La punibilità, in via generale, viene definita dalla dottrina come una situazione giuridica complessa caratterizzata dalla compresenza della potestà punitiva statuale e dalla situazione di soggezion alla pena del reo; afinchè tale situazione omplessa si verifichi è necessario il concorso di tre elementi: 1) la realizzazione di un fatto di reato; l'insussistenza di cause personali di non punibilità; l'eventuale sussistenza delle condizioni obiettive di punibilità contemplate dalla fattispecie astratta.
Sotto il profilo dogmatico dell'inquadramento delle condizioni obiettive di punibilità, a fronte di una tesi che le considera come elementi integrativi del fatto tipico di reato futuri ed incerti e non avvinti da un necessario legame psicologico con l'autore nè da un necessario nesso eziologico con la sua condotta, la dottrina prevalente ritiene che le medesime non entrino, invece, a far parte del fatto tipico di reato ma ne condizionino solo la punibilità in relazione a considerazioni di politica criminale del Legislatore.
I caratteri delle condizioni obiettive di punibilità sono:
1) il non necessario legame psicologico con l'autore del reato (anche se, per una parte della dottrina, detto legame, almeno sotto il profilo dell'imputabilità a titolo di colpa, dovrebbe sussistere con riferimento alle condizioni obiettive cc.dd. intrinseche);
2) il non necessario legame causale con la condotta integrativa del fatto di reato;
3) la loro distinzione con l'evento del reato, così come desumibile dall'art. 158 cp, che fissa un termine prescrizionale distinto rispetto alla consumazione del reato ove sussistano condizioni obiettive di punibilità; in tal caso la presrizione, infatti, decorre dal momento della realizzazione della condizione obiettiva di punibilità;
4) il fatto che le stesse non debbono consistere nel risultato offensivo punito dalla norma penale potendo esclusivamente concorrere ad aggravarne l'offensività (le cc.dd condizioni di punibilità intrinseche);
5) la loro collocazione in tempo contestuale o successivo alla realizzazione del fatto di reato;
6) l'incertezza in ordine alla loro verificazione.
La dottrina usa distinguere le condizioni obiettive di punibilità intrinseche, che aggravano il risultato offensivo della condotta (ad esempio la dichiarazione di fallimento nei reati di bancarotta prefallimentare, il pericolo di malattia nell'abuso dei mezzi di correzione di cui all'art. 571 cp, il nocumento nei delitti contro l'inviolabilità dei segreti, il pubblico scandalo nel delitto di incesto ex art. 564 cp) dalle condizioni di punibilità estrinseche che, invece, sono slegate dal risultato offensivo e rappresentano il frutto di mere scelte di politica criminale (ad esempio, l'annullamento del matrimonio nell'induzione al matrimonio mediante inganno).
L'aspetto più delicato delle condizioni obiettive di punibilità è quello relativo alla comunemente ritenuta non necessarietà del legame psicologico con l'autore del fatto tipico.
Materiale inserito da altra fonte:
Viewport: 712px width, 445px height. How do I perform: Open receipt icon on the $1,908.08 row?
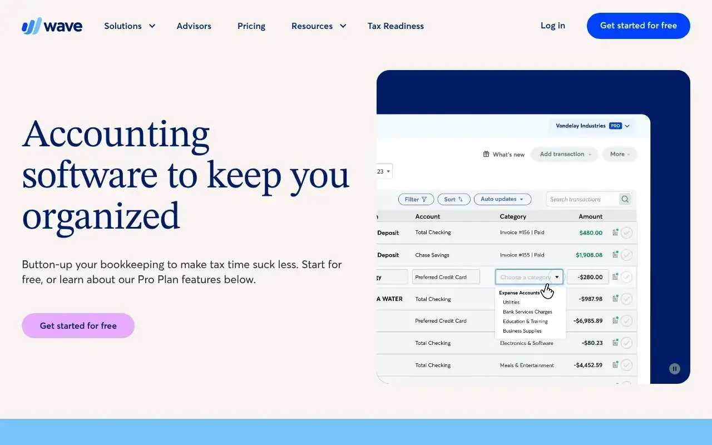(x=615, y=255)
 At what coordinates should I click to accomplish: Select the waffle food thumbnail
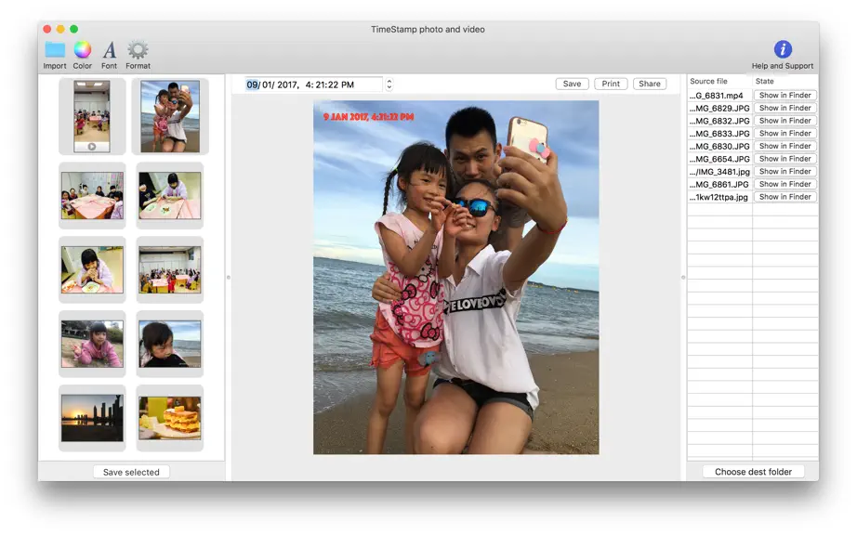(170, 418)
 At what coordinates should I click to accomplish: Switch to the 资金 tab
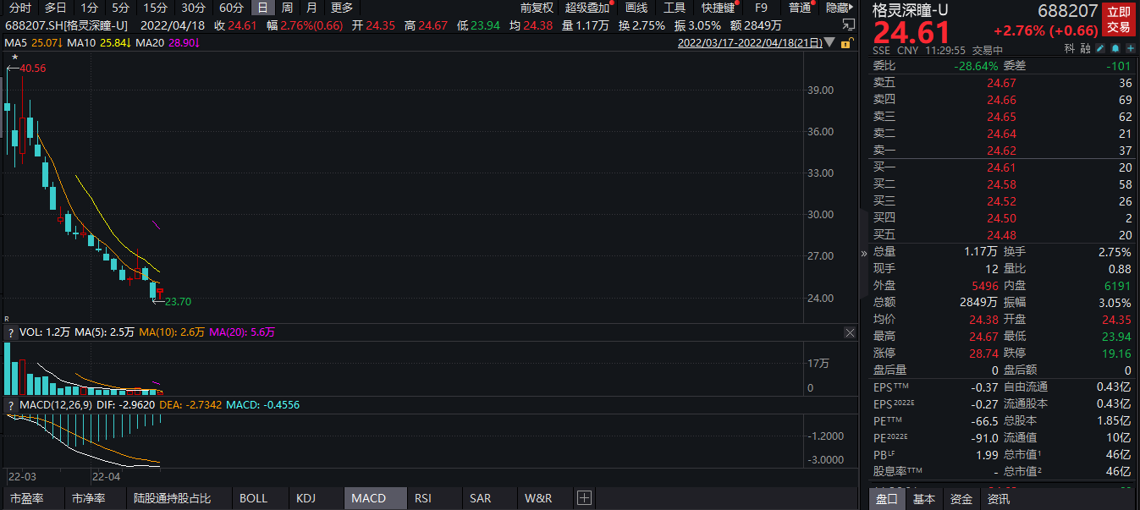coord(961,499)
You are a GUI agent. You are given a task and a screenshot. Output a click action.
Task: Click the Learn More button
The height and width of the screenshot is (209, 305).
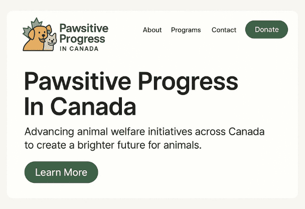61,172
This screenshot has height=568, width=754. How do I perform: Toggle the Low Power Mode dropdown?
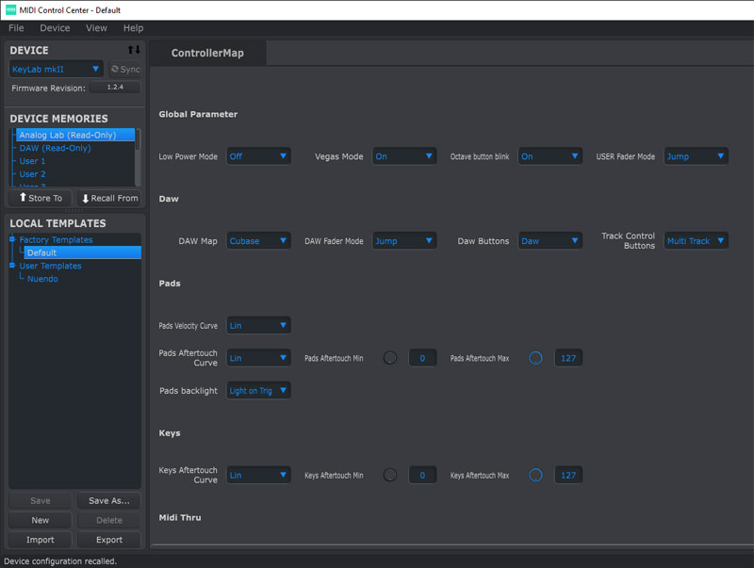tap(258, 156)
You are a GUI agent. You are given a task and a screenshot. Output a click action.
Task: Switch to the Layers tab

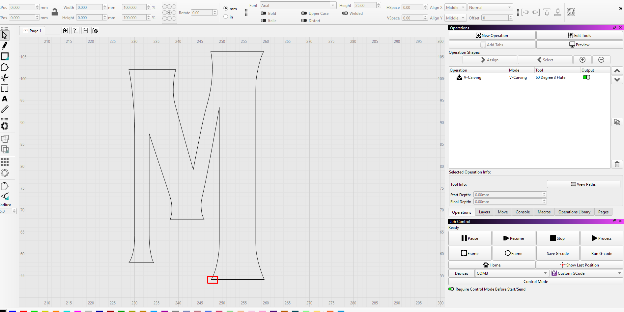(x=484, y=212)
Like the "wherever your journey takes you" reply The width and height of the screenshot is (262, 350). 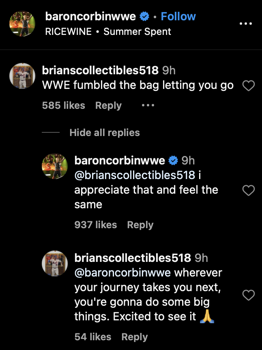248,296
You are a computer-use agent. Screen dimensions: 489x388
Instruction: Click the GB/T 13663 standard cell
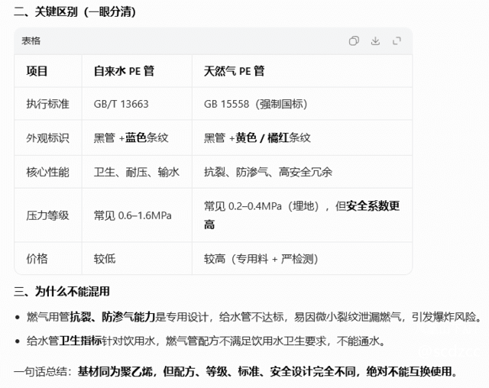121,105
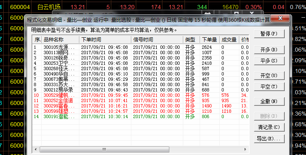Click the 全撤(N) cancel all button

pyautogui.click(x=269, y=101)
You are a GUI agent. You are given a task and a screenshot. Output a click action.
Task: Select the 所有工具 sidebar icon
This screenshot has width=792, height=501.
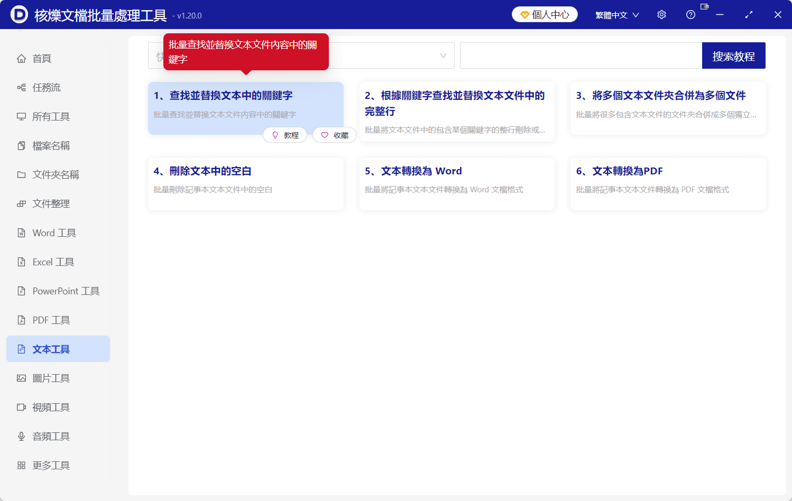tap(50, 116)
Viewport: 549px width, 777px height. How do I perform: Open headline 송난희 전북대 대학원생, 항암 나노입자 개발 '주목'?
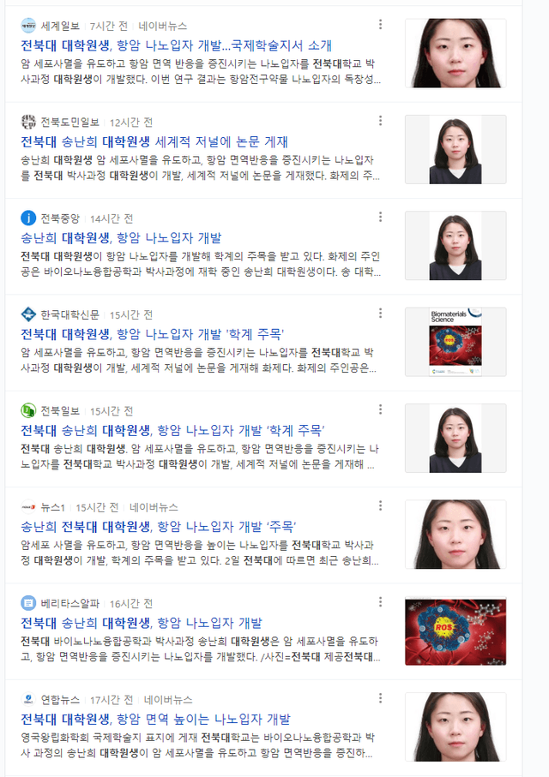pos(159,527)
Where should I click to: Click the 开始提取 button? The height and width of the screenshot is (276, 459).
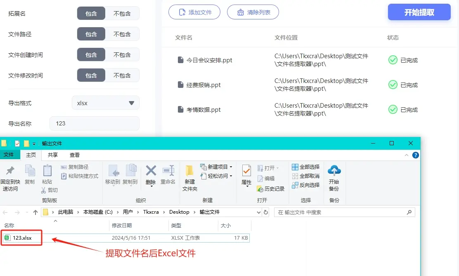tap(419, 12)
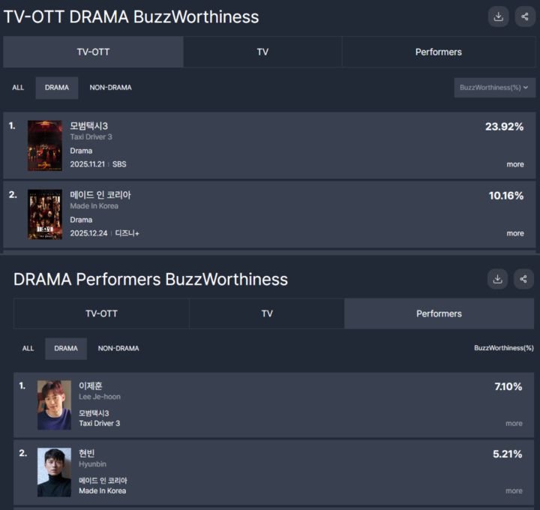The image size is (540, 510).
Task: Click Taxi Driver 3 poster thumbnail
Action: coord(45,146)
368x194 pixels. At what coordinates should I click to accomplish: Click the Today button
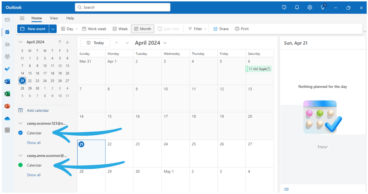(x=95, y=43)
Ed infatti, specie con riferimento alle condizioni obiettive di punibilità intrinseche che, come visto, concorrono a determinare il risultato offensivo della condotta,la mancata riferibilità psicologica delle medesime sembrerebbe configurare una responsabilità oggettiva contrastante con l'art. 27 cost e con il relativo principio della responsabilità personale colpevole.
Anche per questa ragione, di ordine costituzionale, parte della dottrina ritiene che fatti che comunemente vengono considerati come condizioni obiettive di punibilità (ad esempio il publico scandalo nel delitto di incesto o il pericolo di malattia nell'abuso dei mezzi di correzione di cui all'art. 571 cp), costituiscano, in realtà, eventi di reato e, come tali, debbano essere avvinti dal nesso psichico con l'autore del fatto.